What is being asked.
Copying exactly, give the lines in the material below from the one with "end of BLASMART" to the one with "Focus the Обязанности", ends included, and nothing besides.
● ● ● ● ● ● ●
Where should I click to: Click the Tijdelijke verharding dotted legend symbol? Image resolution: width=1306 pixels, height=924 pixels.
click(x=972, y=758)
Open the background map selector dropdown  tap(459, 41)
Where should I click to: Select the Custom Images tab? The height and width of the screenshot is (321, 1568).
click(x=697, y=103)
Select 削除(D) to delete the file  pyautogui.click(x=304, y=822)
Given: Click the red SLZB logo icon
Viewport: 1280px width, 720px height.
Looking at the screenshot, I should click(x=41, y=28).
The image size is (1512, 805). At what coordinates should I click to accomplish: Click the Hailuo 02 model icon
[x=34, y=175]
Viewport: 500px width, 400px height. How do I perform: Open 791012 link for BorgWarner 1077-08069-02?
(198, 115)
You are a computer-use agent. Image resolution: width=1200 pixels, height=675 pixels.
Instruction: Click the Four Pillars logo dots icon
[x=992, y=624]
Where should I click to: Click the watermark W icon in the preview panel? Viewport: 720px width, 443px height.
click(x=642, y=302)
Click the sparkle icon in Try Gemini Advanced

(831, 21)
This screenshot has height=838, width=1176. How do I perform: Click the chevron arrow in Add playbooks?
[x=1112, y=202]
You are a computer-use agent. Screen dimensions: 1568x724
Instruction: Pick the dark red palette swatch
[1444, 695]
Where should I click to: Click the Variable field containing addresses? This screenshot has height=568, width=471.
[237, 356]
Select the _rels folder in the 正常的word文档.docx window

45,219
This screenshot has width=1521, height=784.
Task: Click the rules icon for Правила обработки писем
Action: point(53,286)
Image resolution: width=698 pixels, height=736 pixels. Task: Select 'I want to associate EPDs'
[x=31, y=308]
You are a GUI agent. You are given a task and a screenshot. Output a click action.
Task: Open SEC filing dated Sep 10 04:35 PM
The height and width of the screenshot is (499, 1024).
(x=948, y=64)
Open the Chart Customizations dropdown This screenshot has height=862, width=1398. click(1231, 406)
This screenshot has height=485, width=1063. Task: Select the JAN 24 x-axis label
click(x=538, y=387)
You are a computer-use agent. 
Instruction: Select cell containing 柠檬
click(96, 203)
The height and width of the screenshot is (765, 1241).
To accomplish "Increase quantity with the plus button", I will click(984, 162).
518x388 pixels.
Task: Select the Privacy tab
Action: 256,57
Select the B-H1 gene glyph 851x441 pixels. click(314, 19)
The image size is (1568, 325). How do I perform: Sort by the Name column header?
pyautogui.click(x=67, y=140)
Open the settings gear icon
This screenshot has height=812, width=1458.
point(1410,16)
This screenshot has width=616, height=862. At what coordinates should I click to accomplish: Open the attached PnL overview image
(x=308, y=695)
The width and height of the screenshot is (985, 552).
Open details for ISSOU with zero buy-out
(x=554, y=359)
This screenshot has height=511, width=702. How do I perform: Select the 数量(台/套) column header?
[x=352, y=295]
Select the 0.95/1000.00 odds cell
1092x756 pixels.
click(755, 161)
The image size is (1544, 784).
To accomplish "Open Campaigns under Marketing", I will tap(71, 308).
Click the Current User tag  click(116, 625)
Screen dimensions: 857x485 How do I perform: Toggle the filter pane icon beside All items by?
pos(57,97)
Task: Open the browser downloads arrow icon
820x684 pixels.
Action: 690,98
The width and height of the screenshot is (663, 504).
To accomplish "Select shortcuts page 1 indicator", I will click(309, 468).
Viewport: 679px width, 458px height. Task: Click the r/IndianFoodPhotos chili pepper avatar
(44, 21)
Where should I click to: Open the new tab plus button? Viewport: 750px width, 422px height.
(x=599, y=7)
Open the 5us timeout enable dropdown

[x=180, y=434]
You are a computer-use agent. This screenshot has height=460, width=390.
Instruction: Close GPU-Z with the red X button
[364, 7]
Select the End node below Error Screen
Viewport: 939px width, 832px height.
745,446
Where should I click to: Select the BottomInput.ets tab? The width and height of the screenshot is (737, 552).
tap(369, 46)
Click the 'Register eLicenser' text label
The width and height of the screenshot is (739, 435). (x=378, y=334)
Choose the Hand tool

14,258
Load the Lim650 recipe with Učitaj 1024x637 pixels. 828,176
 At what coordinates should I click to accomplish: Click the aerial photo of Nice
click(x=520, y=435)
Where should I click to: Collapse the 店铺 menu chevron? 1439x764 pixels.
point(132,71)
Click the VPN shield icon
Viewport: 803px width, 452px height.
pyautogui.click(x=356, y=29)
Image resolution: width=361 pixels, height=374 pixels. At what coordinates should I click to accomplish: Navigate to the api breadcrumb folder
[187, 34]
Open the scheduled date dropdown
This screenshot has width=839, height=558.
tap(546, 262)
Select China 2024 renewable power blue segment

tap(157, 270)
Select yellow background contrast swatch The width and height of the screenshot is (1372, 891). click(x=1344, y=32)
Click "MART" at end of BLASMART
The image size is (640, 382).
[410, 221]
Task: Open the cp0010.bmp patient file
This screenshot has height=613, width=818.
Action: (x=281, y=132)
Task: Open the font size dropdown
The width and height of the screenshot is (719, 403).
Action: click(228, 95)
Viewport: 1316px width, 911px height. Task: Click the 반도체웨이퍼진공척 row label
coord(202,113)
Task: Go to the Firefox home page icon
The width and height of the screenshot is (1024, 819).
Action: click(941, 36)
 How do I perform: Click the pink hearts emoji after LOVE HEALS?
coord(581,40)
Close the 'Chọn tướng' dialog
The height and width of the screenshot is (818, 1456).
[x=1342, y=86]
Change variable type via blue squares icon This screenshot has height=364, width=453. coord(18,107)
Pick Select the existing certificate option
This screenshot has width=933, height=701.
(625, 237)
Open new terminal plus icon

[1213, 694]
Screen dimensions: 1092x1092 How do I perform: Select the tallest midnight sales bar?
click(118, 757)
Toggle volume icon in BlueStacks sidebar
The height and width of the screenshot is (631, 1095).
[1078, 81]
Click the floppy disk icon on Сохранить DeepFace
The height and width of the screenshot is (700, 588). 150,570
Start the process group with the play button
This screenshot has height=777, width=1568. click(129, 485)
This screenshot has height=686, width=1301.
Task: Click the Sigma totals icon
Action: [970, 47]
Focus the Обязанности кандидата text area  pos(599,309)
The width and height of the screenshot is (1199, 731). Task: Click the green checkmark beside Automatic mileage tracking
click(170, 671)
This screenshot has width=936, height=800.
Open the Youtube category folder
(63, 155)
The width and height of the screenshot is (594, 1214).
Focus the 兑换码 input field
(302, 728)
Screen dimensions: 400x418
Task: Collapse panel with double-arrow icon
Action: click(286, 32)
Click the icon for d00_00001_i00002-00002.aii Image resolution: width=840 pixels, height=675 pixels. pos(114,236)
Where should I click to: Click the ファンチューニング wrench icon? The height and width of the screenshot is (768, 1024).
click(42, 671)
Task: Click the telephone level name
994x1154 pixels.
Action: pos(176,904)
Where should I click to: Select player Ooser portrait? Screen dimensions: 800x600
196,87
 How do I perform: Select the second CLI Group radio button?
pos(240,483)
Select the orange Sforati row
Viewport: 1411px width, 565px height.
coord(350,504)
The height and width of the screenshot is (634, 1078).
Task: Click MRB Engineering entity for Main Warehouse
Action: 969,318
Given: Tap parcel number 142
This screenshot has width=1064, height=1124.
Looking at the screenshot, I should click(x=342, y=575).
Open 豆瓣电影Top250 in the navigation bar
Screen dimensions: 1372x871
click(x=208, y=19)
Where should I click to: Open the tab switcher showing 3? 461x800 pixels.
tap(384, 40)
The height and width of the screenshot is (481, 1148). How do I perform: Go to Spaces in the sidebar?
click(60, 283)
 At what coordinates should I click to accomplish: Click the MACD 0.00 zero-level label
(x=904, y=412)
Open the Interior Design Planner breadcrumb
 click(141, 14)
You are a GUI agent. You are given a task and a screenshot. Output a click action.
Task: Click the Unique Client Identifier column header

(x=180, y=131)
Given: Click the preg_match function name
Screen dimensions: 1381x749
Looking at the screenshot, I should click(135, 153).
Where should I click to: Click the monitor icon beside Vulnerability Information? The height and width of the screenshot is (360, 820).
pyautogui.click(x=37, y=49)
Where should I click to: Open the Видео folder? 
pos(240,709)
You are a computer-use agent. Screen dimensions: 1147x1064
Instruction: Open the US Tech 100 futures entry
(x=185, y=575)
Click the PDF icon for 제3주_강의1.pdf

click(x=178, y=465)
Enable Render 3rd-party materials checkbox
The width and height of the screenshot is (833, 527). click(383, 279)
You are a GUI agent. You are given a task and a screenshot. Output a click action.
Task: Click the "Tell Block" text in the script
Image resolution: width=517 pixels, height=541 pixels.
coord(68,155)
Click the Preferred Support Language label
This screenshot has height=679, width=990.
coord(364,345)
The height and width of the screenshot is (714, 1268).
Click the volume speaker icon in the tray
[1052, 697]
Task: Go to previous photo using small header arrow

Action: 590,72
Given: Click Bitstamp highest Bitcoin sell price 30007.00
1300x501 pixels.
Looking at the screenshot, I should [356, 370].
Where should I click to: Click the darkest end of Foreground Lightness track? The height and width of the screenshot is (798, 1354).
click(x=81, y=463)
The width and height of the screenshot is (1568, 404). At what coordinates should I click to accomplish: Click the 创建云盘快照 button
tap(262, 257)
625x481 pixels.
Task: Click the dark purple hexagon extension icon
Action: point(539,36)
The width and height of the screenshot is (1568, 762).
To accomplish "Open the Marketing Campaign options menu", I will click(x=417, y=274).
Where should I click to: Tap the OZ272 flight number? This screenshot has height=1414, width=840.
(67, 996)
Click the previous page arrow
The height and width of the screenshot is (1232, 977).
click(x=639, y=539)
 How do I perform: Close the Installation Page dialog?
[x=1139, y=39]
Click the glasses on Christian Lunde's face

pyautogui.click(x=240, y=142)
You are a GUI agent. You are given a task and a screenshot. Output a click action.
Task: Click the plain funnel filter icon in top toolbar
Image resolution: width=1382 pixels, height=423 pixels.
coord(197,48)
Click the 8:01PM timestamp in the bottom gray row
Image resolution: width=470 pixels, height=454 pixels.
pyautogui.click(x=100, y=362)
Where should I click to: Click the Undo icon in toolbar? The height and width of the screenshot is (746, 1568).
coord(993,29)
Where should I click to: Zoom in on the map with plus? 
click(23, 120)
● ● ● ● ● ● ●
Expected output.
Click "MART" at end of BLASMART
The image size is (640, 382).
[410, 221]
Task: Open the cp0010.bmp patient file
This screenshot has height=613, width=818.
Action: (x=281, y=132)
Task: Open the font size dropdown
The width and height of the screenshot is (719, 403).
Action: click(228, 95)
Viewport: 1316px width, 911px height. Task: Click the 반도체웨이퍼진공척 row label
coord(202,113)
Task: Go to the Firefox home page icon
The width and height of the screenshot is (1024, 819).
Action: click(941, 36)
 How do I perform: Click the pink hearts emoji after LOVE HEALS?
coord(581,40)
Close the 'Chọn tướng' dialog
The height and width of the screenshot is (818, 1456).
[x=1342, y=86]
Change variable type via blue squares icon This screenshot has height=364, width=453. coord(18,107)
Pick Select the existing certificate option
This screenshot has width=933, height=701.
(625, 237)
Open new terminal plus icon

[1213, 694]
Screen dimensions: 1092x1092 How do I perform: Select the tallest midnight sales bar?
click(118, 757)
Toggle volume icon in BlueStacks sidebar
The height and width of the screenshot is (631, 1095).
[1078, 81]
Click the floppy disk icon on Сохранить DeepFace
The height and width of the screenshot is (700, 588). 150,570
Start the process group with the play button
This screenshot has height=777, width=1568. click(129, 485)
This screenshot has height=686, width=1301.
Task: Click the Sigma totals icon
Action: [970, 47]
Focus the Обязанности кандидата text area  pos(599,309)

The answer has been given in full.